OH I am SO sick...I feel like someone shoved germ covered cotton wads in all the orifices in my head. Someone please be nice & shoot me.
*cough* I finally got some weed, yesterday. But, I dont even feel like smoking it. How's THAT for ill?! Can't even get myself in the mood to get high. I went & saw Amanda. We watched The Secretary. Oh my GOD! That movie...is like...*THE BEST* movie *EVER*. I once thought Kevin Spader was hot, & I'd do him...but now I think he is the *Ultra-Uber-Super-Sexy* & I want to be his personal bitch for the rest of my life.
I'm now fully regretting dying my hair blue. I hate it, I want it gone. No more crappy blue. *spit* It's EVIL! I should have done something I can co-ordinate my clothes with. Even though I alternate my 3 hoodies & 6 pairs of pants. I've got a plethora of clothes in my closet that I just dont want to wear. I should toss them all out & tell Dad I need more clothes. More...but he wont buy me the kind of stuff I like. He get's all mad about it. No corsets, NO vinyl pants, NO NO NO freaky tall boots! He wants me in pretty pink froo froo girly shit.
Of course, last time he gave me money for clothes shopping, I came back with a facial accessory ( sp? ) instead. He's still pretty fuckin pissed about that. Oh well though.

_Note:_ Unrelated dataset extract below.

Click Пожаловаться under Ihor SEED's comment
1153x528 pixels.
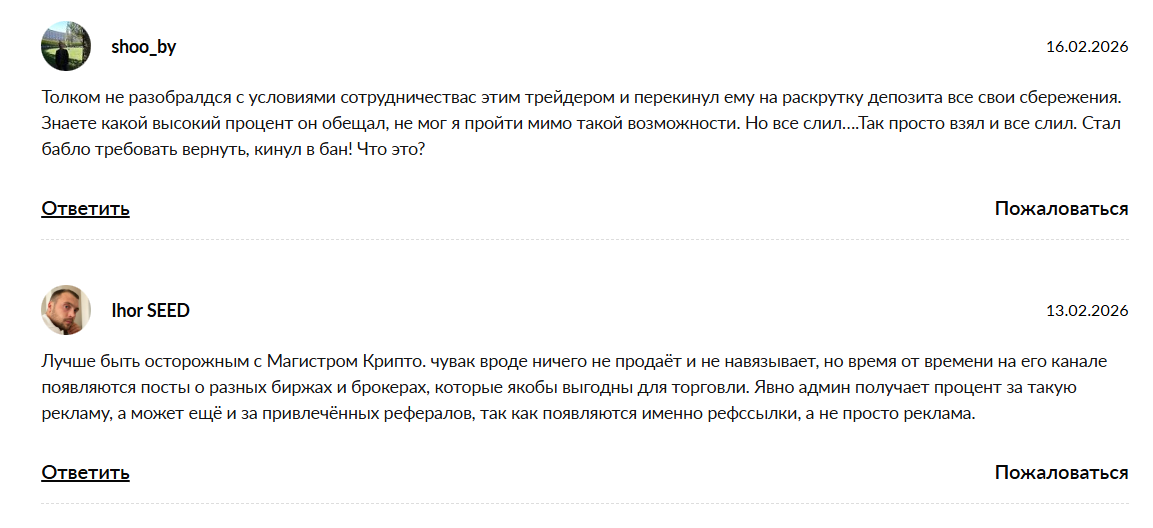1061,473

So tonight may or may not be coffee date with London night. I dunno. Depends on how shitty I feel. If I really am sick-sick, then I dont wanna go. I am not a firm believer in relying on someone elses immune system. I'd rather just avoid spreading illness all together.
So, when I do in fact, get a job at Target...I'm going to hang around here until next spring I think, then I'm moving the fuck out. Jacob broke up with his woman Audra, so he might be on the lookout for a roomy, which I have no problem with. I miss hanging out with Jacob. But I'm not tolorating rodent stench, & stinky punk slummers on the floor all the time. WHich I doubt he does anymore. I dunno...it's the meds talking.
Need food...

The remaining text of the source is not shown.